Take the example of a small, regional air carrier from some time ago. Company management believed that if they made their workers happy, productivity and profitability would follow. They set about doing the things they thought would make their people happy.

They paid their people very well, much more than other airlines. They gave them lots of perks on the job. And they gave employees lots and lots and lots of paid time off.

Workers got paid time off for just about every holiday on anyone's calendar. They got paid time off for their birthday, unless they worked. Then they got triple time. There was lots of paid family leave. You get the idea.

Productivity didn't go up. The airline was no more productive than the competition. But it was a lot less profitable because it was paying a whole lot more than competitors for the same amount of work. Eventually the airline went out of business. Then the employees were very sad.

"Ok," you're thinking, "If top performing groups are filled with workers who are both happy and productive, and if happiness doesn't cause productivity, it must be the other way around." Nope. It turns out that some slave ships make pretty good time.

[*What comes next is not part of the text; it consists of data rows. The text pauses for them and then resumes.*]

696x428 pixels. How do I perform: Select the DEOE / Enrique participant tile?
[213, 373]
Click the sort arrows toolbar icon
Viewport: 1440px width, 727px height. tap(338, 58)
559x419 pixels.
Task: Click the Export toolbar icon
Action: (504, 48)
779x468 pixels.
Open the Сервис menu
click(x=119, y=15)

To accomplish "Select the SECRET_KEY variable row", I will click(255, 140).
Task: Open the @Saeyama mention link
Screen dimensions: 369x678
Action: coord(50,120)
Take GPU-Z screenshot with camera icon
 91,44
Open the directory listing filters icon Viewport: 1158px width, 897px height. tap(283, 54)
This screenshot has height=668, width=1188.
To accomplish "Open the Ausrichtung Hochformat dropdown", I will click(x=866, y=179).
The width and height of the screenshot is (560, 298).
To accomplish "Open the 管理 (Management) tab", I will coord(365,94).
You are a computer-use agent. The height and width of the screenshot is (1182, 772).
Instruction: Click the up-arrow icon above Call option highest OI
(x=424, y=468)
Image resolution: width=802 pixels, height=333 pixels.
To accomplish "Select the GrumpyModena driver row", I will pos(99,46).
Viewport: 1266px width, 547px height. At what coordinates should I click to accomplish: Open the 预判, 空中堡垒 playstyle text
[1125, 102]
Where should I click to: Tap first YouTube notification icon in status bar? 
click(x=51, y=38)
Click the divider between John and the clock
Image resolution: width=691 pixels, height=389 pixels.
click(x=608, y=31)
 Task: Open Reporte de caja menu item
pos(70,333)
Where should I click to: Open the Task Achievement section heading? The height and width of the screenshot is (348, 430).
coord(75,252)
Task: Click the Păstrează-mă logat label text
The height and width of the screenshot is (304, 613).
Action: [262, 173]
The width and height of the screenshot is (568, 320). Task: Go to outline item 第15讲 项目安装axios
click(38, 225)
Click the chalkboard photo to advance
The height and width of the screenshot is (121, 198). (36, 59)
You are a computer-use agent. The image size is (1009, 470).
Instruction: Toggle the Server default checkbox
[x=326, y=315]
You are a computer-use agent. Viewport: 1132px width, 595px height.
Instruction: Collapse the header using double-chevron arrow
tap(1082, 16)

Consider the early years of the Ford Motor Company. Henry Ford's vaunted assembly line set the pace of work and it was a brisk pace indeed. Workers and their families were scrutinized by Ford security and those of "poor moral character" were let go.

The Ford assembly line wasn't a happy place to work then. But it was very productive. It was so productive, in fact, that Ford was able to buy vast holdings all over the world without borrowing a penny. The profits from the Model T were enough.

If you're starting to despair, don't. Stay with me. Because we know what it takes to grow work groups that are both productive and happy.

To be productive and happy, people need to feel like they're being treated fairly. They want to make enough money. They want their salary and benefit package to be comparable to other people doing similar work within the company and in other companies.

After that, though, monetary rewards don't make a lot of difference. If people are being treated fairly and paid enough by the company, it's their boss that makes the big difference.

Jeff Immelt is now the CEO of General Electric (GE). But his dad worked on the line for GE while Jeff was growing up. Here's what Jeff Immelt says.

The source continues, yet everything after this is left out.